Another shock. I had, in my early twenties candor, forced one of my theological forebears into a box he didn’t want to be in. I had disappointed Papa Lewis.
The definition of “theologian” (according to Dictionary.com) is “A person who engages in theology.” I know you can’t tell, but I hit that last period VERY hard.
Theology is simply defined (by the Oxford Dictionaries) as the study of the nature of God or religious belief.

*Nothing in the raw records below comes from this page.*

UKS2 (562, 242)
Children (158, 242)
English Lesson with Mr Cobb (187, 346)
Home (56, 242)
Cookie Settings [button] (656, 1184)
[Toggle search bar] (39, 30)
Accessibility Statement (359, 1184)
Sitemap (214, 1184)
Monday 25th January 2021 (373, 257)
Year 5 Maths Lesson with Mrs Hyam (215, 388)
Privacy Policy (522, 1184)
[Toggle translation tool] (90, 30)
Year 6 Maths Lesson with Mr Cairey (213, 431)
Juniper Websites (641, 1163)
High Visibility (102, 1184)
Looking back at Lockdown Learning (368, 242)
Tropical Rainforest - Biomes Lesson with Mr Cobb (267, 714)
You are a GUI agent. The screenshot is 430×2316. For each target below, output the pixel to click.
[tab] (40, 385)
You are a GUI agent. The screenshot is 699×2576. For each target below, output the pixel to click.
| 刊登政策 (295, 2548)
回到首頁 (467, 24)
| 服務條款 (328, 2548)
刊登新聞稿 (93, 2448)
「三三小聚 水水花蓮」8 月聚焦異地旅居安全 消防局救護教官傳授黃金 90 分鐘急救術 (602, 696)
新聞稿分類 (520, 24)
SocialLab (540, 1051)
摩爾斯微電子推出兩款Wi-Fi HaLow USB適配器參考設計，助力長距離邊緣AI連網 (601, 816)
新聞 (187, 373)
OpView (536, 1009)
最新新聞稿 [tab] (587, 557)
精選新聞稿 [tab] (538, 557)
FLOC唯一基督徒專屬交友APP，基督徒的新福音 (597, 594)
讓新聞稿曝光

Being a theologian isn’t something you need a masters of divinity for. Whenever you sit and think about the meaning of Life, when you sit and think about the bigger picture, you are thinking in terms of theology in a very basic way. If you begin to read books, which in turn shape how you think, and then you think about those thoughts, you are studying theology. You are, at a very basic level, a theologian. Perhaps not a world-class theologian– but, maybe, you like to put your two-cents in. Perhaps you, like me, are a penny theologian.
While theology could be the study of any religious belief, this is where I am putting my (and perhaps others’) two-cents in on Christian theology. I still have never been to seminary and have no intention to. I firmly believe that Christians are empowered by the Holy Spirit to share their beliefs, including me. In every decision, we act out our theology. This is me acting mine out, sharing my faith, wrestling with my own beliefs. In real time.
I also firmly believe that Christians, as well as me, are fallible and imperfect. However, I’ll do my best to avoid overt heresy. (That was a joke.) (That I would spout overt heresy, not that I will do my best to avoid it.)
Also, sorry to Clive Lewis, but he is a theologian. And he’s my favorite.